First female NY trooper to die on duty remembered

CLARENCE, N.Y. (AP) — The first female New York trooper to die while on duty was remembered Tuesday for her grace, humor and professionalism as family, friends and law enforcement officers gathered for her funeral.
A long procession of police cruisers escorted the hearse carrying Jill Mattice to the Eastern Hills Wesleyan Church in Clarence, about 20 miles northeast of Buffalo. Pipers played and two long ranks of somber, gray-uniformed fellow troopers saluted as an honor guard wheeled in her flag-draped casket.
It took mourners almost a half hour to file into the church hall, where Gov. David Paterson said in his eulogy that children in the schools where Mattice was assigned as a resource officer “adored her because of her bubbly personality.”
Police say the 31-year-old trooper was driving a cruiser back to the Oneonta barracks from her shift at a central New York school on Wednesday when she apparently drifted into the oncoming lane and collided with a tractor-trailer. The accident remains under investigation.
Paterson said that while Mattice died in an accident that could have befallen anyone, she and other troopers stand willing “at a moment’s notice to put themselves in jeopardy to protect the people of our state.”
State police Sgt. Mark Barbera recalled being on the road with Mattice near Oneonta when they stopped a car and he was confronted by a belligerent, intoxicated driver he described as a “giant.”

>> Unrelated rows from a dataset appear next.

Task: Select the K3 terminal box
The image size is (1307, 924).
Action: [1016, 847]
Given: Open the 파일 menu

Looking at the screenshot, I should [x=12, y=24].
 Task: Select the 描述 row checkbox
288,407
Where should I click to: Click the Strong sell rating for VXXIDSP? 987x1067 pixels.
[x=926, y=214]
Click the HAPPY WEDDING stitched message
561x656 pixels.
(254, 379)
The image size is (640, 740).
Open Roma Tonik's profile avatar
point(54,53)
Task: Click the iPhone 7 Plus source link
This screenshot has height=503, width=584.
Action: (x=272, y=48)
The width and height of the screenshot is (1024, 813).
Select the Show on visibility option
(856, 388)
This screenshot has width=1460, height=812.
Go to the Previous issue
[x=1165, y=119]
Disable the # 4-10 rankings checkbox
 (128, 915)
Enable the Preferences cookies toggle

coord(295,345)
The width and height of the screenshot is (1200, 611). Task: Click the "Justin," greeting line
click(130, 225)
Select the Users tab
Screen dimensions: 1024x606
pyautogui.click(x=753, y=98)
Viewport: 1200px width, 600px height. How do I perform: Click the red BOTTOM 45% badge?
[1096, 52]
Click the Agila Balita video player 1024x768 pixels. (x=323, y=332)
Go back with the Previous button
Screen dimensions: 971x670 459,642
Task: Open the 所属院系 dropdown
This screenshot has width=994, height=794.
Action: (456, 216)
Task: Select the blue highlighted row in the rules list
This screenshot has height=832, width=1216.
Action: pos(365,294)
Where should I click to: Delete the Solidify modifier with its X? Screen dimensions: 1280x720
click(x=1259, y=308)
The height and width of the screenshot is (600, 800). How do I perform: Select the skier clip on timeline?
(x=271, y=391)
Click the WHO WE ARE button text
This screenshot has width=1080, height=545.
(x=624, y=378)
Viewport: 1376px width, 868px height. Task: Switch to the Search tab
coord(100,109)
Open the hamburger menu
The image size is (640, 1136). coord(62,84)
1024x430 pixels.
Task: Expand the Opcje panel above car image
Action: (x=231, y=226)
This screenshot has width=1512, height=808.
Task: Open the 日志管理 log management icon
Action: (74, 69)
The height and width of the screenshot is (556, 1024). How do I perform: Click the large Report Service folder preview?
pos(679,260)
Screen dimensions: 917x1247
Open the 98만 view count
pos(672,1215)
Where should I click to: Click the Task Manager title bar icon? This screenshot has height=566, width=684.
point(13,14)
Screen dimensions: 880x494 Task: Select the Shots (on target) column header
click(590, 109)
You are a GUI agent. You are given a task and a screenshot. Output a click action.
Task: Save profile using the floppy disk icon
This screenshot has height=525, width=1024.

Barbera said he was backing up and getting ready to defend himself when he felt a touch and realized Mattice had “come around to be by my side.”
The combative driver turned his attention to Mattice. Barbera said the man looked at her, said “You’re hot,” and let her run him through the battery of sobriety tests and questions without another problem.
Mattice was a Cheektowaga native and six-year veteran who had worked the past 2 1/2 years in the Unadilla Valley Central and Franklin School Districts. She was married with no children.
Mattice “not only performed a service for the state police, but for our young people,” said state police Superintendent Harry Corbitt. “Those children will remember her all their lives.”